The short of my initial reply to Becko’s instructive comments is, “You’re right! We agree! On so much!”. And upon further reflection I’m not sure we disagree about much. Becko usefully lays out a three-part distinction between perceptual development (PD), perceptual learning (PL), and cognitive permeation (CP). I agree entirely with Becko’s characterization of each phenomenon and moreover that they all occur. And I agree that some cases of PL are cases of expertise. But Becko is correct that I could be clearer about why and how I think this. Part of the problem, or at least presentation, is that although I want to move away from talk of modularity and cognitive penetration, I am especially interested in cases of genuine change in experience that require explanatory appeal to cognition. So my emphasis tends to be on cases of Becko’s CP and at the cost of equal discussion of PL. I also much prefer Becko’s second characterization of PL, in particular as being active and involving practice. I may have been less than perfectly clear on this point, but when I mention passivity, it was to suggest that expertise effects of the kind I discuss “…would not occur if vision were a strictly passive process of sensory reception” (165: emphasis added). What I should add here, given Becko’s pressure, is that many of those effects are instances of PL (and they also require perception to be active).

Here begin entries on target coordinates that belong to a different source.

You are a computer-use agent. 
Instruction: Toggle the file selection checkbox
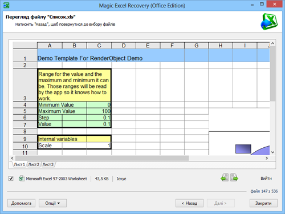point(11,179)
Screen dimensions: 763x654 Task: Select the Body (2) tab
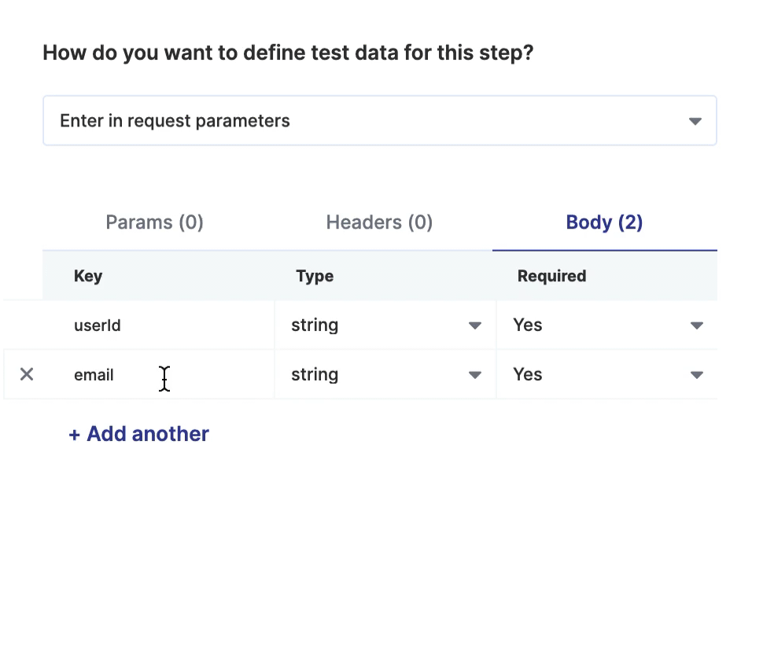(604, 222)
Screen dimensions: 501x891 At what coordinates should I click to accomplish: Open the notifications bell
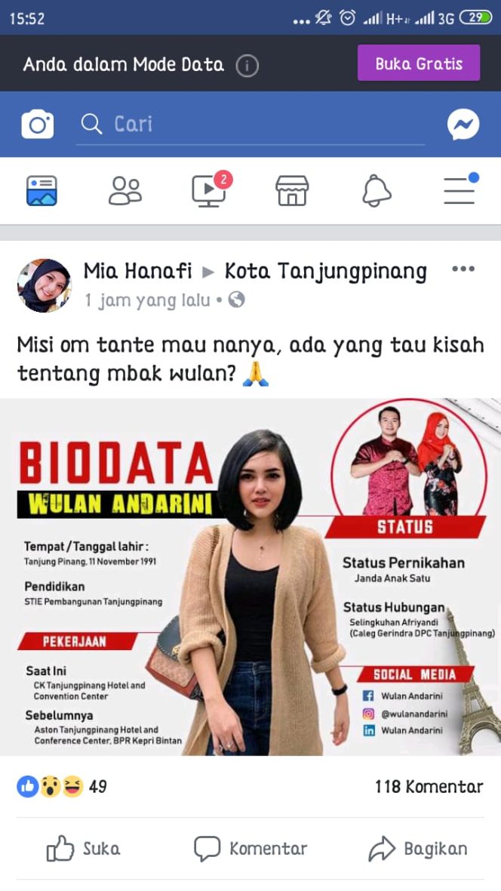click(x=377, y=190)
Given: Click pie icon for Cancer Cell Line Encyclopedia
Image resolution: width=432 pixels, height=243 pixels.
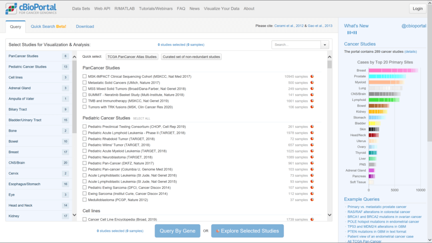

I agree that some cases of PL are or can manifest instances of epistemic virtue. Becko rightly identifies part of my analysis that suggests otherwise, since it places emphasis on how the agent is herself responsible, at least in part, for the cognitive etiology of her perceptual improvement. In that discussion I think I probably draw too tight a connection between agency and cognition. But I think there are at least two ways, along distinct dimensions, to maintain that some cases of PL are cases of epistemic virtue. First, if one is a faculty virtue theorist then perception is already amongst the virtuous mental faculties. What experts (of both the PL and CP variety) have done is improve that faculty in domain-sensitive says. Second, and related, even in non-cognitive involving cases of PL the agent is still very much responsible for the motivations, drives and domain-sensitivities operative in the improvement of her perceptual skills; it is the agent who practices after all. This is epistemic virtue qua (improved) cognitive or intellectual trait, and the agent still gets some of the credit. I’m inclined then (and I have a hunch that Becko will agree) that we can think about the virtues of expertise on a continuum, running from the less cognitive/“demand-side” to the more cognitive/“supply-side”. In spite of differences along those dimensions, what puts an agent on the continuum is the active role she plays in generating changes in her perceptual skills. This dovetails with something I highlight in the book: theorizing the mind as broadly malleable reveals just how deeply we, qua agents, can change our perceptual contact with the world.

Finally, I too want to generalize beyond empirically studied perceptual experts. I agree that we are many of us (maybe all…) actual perceptual experts. I do try to indicate this in the book, identifying how much of our lives and habits are deeply sensory, how we can change and improve our bodies and minds, how the body and brain is “plastic”. And I do suggest there that perceptual expertise is pervasive and “not an isolated or rare phenomenon (like, say, the Müller- Lyer illusion)” (210). But the cheeky jab there may have overshadowed the substantive point.[1]  

This brings me to Jonna’s useful comments, which highlight the possibility of epistemically vicious perceptual expertise. Before addressing her plausible case/s of vice, I want to make a few clarifications about how I am thinking about expertise and virtue.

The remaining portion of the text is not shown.